Of the 405 households 22.0% had children under the age of 18 living with them, 50.9% were married couples living together, 6.4% had a female householder with no husband present, 2.5% had a male householder with no wife present, and 40.2% were non-families. 37.5% of households were one person and 18.8% were one person aged 65 or older. The average household size was 2.08 and the average family size was 2.71.

The median age was 51.5 years. 19.2% of residents were under the age of 18; 5% were between the ages of 18 and 24; 17.1% were from 25 to 44; 30.4% were from 45 to 64; and 28.3% were 65 or older. The gender makeup of the city was 48.2% male and 51.8% female.

==Education==
The community is served by Rock Hills USD 107 public school district. The Rock Hills High School mascot is Grizzlies.
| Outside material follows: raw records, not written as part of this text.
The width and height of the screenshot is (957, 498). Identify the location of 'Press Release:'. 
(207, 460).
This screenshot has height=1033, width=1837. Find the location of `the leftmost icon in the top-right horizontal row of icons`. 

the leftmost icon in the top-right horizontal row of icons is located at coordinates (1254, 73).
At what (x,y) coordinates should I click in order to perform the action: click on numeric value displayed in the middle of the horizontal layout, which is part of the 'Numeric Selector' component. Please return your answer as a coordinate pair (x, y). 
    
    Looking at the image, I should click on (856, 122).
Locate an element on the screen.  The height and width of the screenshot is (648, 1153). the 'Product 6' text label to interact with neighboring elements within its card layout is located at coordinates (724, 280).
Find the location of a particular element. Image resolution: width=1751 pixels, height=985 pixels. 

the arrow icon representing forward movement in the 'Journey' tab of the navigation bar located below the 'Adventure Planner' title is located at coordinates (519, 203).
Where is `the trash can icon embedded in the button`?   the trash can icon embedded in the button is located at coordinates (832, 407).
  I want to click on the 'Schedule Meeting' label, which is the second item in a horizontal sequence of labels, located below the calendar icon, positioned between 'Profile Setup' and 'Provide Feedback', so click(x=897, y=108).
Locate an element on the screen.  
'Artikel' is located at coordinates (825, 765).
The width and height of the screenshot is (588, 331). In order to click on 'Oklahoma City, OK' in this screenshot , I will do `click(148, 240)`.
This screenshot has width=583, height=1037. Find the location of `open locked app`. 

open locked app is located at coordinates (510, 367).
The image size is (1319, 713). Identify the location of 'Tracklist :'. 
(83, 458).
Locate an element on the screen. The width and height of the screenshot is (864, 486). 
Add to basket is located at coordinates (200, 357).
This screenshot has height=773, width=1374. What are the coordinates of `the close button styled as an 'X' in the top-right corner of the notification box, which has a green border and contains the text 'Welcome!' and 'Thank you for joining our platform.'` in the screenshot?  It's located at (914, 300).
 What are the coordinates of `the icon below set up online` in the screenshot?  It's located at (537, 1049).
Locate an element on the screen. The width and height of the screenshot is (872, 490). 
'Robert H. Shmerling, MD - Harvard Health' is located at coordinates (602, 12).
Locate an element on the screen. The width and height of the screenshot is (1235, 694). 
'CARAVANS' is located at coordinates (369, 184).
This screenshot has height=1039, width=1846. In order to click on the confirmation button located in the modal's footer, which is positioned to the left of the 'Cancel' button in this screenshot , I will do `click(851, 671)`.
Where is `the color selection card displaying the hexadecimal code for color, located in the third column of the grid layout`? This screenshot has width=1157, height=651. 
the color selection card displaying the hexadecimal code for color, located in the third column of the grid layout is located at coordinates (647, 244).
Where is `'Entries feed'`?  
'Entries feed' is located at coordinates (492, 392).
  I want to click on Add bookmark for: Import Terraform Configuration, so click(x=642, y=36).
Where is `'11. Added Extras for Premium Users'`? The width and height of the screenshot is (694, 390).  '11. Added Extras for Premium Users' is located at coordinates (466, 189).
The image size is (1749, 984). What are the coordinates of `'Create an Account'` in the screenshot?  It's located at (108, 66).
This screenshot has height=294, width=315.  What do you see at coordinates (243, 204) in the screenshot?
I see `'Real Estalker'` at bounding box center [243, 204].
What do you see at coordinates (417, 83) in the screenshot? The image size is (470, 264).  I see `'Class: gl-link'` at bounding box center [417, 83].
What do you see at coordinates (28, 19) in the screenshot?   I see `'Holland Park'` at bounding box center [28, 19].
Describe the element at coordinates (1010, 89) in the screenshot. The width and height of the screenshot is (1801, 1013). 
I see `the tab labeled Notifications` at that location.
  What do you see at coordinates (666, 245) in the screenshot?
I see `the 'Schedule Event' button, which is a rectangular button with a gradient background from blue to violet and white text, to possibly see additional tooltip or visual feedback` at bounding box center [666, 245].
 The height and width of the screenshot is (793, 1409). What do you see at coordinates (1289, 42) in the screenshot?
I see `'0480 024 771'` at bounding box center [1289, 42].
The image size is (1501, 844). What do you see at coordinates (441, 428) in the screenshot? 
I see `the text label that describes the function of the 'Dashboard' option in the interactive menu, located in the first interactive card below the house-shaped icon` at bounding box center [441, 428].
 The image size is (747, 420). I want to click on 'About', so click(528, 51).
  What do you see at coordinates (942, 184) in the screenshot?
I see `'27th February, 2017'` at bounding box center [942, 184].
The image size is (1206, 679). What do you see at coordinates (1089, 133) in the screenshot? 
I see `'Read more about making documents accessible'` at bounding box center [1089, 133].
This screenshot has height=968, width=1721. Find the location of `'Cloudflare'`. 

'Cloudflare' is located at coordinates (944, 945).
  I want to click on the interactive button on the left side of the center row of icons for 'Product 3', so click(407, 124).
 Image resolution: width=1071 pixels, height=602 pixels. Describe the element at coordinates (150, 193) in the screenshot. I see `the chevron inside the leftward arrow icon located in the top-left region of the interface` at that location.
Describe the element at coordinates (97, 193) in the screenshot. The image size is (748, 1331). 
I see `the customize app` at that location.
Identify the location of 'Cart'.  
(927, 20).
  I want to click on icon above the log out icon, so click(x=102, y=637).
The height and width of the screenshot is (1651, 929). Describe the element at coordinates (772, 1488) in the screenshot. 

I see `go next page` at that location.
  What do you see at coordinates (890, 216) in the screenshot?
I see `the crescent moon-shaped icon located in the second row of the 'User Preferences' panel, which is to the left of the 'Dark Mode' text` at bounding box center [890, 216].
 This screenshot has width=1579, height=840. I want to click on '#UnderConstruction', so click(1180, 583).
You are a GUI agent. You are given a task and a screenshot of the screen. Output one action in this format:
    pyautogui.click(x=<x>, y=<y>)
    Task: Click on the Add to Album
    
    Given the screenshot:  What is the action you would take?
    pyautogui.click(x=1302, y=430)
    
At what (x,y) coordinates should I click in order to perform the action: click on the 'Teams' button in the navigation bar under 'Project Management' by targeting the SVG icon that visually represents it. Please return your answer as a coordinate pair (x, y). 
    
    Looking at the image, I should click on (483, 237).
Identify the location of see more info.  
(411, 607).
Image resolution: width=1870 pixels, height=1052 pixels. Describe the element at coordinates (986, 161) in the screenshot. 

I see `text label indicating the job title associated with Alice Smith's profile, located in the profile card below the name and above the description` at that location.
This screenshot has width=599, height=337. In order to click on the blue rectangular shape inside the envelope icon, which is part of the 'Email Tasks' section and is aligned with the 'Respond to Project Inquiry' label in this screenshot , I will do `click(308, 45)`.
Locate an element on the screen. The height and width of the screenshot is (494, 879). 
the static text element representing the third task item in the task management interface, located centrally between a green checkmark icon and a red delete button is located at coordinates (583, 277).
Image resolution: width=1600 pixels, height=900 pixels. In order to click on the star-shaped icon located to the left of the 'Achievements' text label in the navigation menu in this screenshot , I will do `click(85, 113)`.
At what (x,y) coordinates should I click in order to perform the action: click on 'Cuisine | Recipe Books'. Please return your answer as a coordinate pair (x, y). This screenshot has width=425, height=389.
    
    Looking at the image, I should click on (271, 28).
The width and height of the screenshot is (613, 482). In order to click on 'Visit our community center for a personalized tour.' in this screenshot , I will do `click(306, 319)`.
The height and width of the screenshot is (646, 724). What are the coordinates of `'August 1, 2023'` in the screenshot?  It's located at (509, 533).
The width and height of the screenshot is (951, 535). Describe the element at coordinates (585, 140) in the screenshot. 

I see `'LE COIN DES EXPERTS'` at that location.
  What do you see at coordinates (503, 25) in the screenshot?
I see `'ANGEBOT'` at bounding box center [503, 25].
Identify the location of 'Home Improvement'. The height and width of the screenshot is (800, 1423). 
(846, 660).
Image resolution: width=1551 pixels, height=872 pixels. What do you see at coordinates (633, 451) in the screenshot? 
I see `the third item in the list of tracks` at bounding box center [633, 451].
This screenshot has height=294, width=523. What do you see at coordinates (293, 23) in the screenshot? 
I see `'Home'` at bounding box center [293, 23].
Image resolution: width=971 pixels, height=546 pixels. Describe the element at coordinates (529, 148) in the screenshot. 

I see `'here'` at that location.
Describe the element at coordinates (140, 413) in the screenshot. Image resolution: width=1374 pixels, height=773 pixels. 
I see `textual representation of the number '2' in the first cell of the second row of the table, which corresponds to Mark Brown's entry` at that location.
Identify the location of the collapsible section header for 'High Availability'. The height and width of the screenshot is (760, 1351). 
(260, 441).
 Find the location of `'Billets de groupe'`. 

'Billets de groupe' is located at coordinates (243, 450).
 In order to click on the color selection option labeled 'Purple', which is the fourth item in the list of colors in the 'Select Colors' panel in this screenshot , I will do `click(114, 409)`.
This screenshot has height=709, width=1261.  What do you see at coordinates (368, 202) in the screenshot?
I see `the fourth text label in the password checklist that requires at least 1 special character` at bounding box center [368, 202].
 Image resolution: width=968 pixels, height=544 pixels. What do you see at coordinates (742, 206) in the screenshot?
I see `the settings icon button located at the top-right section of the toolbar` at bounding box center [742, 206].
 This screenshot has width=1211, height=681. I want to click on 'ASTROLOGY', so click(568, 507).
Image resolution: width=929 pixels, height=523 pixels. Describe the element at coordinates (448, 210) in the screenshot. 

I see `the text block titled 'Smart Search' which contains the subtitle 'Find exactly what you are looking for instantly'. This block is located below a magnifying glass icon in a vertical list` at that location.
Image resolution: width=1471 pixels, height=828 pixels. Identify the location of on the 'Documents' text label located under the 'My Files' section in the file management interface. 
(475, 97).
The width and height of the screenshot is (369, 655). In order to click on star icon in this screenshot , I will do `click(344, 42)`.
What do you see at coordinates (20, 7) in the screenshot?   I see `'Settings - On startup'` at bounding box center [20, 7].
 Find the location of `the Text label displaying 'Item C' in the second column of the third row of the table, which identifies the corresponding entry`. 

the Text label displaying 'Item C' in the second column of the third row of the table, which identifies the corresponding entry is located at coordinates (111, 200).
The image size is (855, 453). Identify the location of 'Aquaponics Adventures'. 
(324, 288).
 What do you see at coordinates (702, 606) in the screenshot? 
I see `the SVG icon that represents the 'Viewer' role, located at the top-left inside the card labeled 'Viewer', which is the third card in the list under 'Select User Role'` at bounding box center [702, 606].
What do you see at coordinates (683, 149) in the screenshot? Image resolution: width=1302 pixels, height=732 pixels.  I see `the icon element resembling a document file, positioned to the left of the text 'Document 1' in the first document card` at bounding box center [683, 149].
Prior to school unification, Mankato was home to Mankato High School with the mascot Cougars. The Mankato Cougars won the Kansas State High School boys class B basketball championship in 1943.

==Notable people==
- Gregg Doud, Chief Agricultural Negotiator, Rank of Ambassador, in the Office of the United States Trade Representative, being confirmed March 1, 2018.
- Wint Smith (1892–1976) Congressman, represented Kansas from 1947 to 1961.
- Ernest Tippin (1890–1958) Olympic sharpshooter.